_What is required_
Restate the data below, keeping every line the same.

_Available data_
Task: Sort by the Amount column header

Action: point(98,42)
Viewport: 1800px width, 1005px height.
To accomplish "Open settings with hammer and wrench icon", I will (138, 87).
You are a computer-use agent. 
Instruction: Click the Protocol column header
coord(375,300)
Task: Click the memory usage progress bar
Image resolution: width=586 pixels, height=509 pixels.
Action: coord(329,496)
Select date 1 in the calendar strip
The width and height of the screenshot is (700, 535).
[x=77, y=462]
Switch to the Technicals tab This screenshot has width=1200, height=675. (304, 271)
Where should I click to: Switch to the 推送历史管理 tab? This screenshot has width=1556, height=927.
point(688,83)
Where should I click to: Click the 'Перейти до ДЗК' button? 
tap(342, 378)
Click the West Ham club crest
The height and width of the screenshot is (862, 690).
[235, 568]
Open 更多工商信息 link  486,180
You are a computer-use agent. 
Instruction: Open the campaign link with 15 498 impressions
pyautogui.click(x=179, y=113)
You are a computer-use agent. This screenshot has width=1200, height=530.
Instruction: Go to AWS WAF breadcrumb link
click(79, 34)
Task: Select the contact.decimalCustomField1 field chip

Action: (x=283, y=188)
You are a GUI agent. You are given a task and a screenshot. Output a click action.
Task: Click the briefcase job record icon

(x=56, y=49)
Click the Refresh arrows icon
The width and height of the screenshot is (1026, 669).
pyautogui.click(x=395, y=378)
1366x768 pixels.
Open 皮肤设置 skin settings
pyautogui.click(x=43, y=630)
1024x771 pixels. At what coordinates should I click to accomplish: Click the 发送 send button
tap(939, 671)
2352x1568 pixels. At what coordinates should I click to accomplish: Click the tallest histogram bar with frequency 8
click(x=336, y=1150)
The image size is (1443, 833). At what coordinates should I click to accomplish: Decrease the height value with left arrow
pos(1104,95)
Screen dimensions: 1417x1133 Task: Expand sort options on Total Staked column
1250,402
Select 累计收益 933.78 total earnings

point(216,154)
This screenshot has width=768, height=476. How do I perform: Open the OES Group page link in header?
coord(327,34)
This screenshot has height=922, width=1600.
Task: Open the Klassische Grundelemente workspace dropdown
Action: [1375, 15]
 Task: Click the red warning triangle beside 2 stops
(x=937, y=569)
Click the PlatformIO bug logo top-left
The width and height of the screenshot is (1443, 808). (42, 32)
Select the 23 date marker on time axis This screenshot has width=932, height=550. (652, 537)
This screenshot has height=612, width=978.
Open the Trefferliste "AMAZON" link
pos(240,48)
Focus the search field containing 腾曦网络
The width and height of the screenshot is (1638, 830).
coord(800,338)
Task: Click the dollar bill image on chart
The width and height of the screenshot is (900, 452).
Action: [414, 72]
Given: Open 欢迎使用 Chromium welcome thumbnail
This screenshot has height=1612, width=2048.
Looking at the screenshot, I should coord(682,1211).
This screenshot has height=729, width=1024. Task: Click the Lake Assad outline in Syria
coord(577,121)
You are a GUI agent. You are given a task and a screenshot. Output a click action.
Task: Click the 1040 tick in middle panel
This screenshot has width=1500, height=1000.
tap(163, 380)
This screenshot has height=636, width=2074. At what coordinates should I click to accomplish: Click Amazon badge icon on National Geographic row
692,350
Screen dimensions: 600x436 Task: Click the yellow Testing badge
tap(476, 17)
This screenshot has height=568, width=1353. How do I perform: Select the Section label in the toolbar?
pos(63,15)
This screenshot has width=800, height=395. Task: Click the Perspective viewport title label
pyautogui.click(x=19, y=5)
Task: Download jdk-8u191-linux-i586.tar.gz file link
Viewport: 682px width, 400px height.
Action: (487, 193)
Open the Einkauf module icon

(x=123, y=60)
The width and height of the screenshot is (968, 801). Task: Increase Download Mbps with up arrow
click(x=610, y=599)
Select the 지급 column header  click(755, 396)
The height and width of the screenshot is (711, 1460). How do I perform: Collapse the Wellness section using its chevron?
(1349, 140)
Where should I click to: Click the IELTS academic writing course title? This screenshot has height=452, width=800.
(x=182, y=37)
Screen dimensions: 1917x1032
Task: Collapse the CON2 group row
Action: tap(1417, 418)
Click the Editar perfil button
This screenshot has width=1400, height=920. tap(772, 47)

_Completed task_
Task: Sort by the Amount column header

Action: point(98,42)
Viewport: 1800px width, 1005px height.
To accomplish "Open settings with hammer and wrench icon", I will (138, 87).
You are a computer-use agent. 
Instruction: Click the Protocol column header
coord(375,300)
Task: Click the memory usage progress bar
Image resolution: width=586 pixels, height=509 pixels.
Action: coord(329,496)
Select date 1 in the calendar strip
The width and height of the screenshot is (700, 535).
[x=77, y=462]
Switch to the Technicals tab This screenshot has width=1200, height=675. (304, 271)
Where should I click to: Switch to the 推送历史管理 tab? This screenshot has width=1556, height=927.
point(688,83)
Where should I click to: Click the 'Перейти до ДЗК' button? 
tap(342, 378)
Click the West Ham club crest
The height and width of the screenshot is (862, 690).
[235, 568]
Open 更多工商信息 link  486,180
You are a computer-use agent. 
Instruction: Open the campaign link with 15 498 impressions
pyautogui.click(x=179, y=113)
You are a computer-use agent. This screenshot has width=1200, height=530.
Instruction: Go to AWS WAF breadcrumb link
click(79, 34)
Task: Select the contact.decimalCustomField1 field chip

Action: (x=283, y=188)
You are a GUI agent. You are given a task and a screenshot. Output a click action.
Task: Click the briefcase job record icon

(x=56, y=49)
Click the Refresh arrows icon
The width and height of the screenshot is (1026, 669).
pyautogui.click(x=395, y=378)
1366x768 pixels.
Open 皮肤设置 skin settings
pyautogui.click(x=43, y=630)
1024x771 pixels. At what coordinates should I click to accomplish: Click the 发送 send button
tap(939, 671)
2352x1568 pixels. At what coordinates should I click to accomplish: Click the tallest histogram bar with frequency 8
click(x=336, y=1150)
The image size is (1443, 833). At what coordinates should I click to accomplish: Decrease the height value with left arrow
pos(1104,95)
Screen dimensions: 1417x1133 Task: Expand sort options on Total Staked column
1250,402
Select 累计收益 933.78 total earnings

point(216,154)
This screenshot has width=768, height=476. How do I perform: Open the OES Group page link in header?
coord(327,34)
This screenshot has height=922, width=1600.
Task: Open the Klassische Grundelemente workspace dropdown
Action: [1375, 15]
 Task: Click the red warning triangle beside 2 stops
(x=937, y=569)
Click the PlatformIO bug logo top-left
The width and height of the screenshot is (1443, 808). (42, 32)
Select the 23 date marker on time axis This screenshot has width=932, height=550. (652, 537)
This screenshot has height=612, width=978.
Open the Trefferliste "AMAZON" link
pos(240,48)
Focus the search field containing 腾曦网络
The width and height of the screenshot is (1638, 830).
coord(800,338)
Task: Click the dollar bill image on chart
The width and height of the screenshot is (900, 452).
Action: [414, 72]
Given: Open 欢迎使用 Chromium welcome thumbnail
This screenshot has height=1612, width=2048.
Looking at the screenshot, I should coord(682,1211).
This screenshot has height=729, width=1024. Task: Click the Lake Assad outline in Syria
coord(577,121)
You are a GUI agent. You are given a task and a screenshot. Output a click action.
Task: Click the 1040 tick in middle panel
This screenshot has width=1500, height=1000.
tap(163, 380)
This screenshot has height=636, width=2074. At what coordinates should I click to accomplish: Click Amazon badge icon on National Geographic row
692,350
Screen dimensions: 600x436 Task: Click the yellow Testing badge
tap(476, 17)
This screenshot has height=568, width=1353. How do I perform: Select the Section label in the toolbar?
pos(63,15)
This screenshot has width=800, height=395. Task: Click the Perspective viewport title label
pyautogui.click(x=19, y=5)
Task: Download jdk-8u191-linux-i586.tar.gz file link
Viewport: 682px width, 400px height.
Action: (487, 193)
Open the Einkauf module icon

(x=123, y=60)
The width and height of the screenshot is (968, 801). Task: Increase Download Mbps with up arrow
click(x=610, y=599)
Select the 지급 column header  click(755, 396)
The height and width of the screenshot is (711, 1460). How do I perform: Collapse the Wellness section using its chevron?
(1349, 140)
Where should I click to: Click the IELTS academic writing course title? This screenshot has height=452, width=800.
(x=182, y=37)
Screen dimensions: 1917x1032
Task: Collapse the CON2 group row
Action: tap(1417, 418)
Click the Editar perfil button
This screenshot has width=1400, height=920. tap(772, 47)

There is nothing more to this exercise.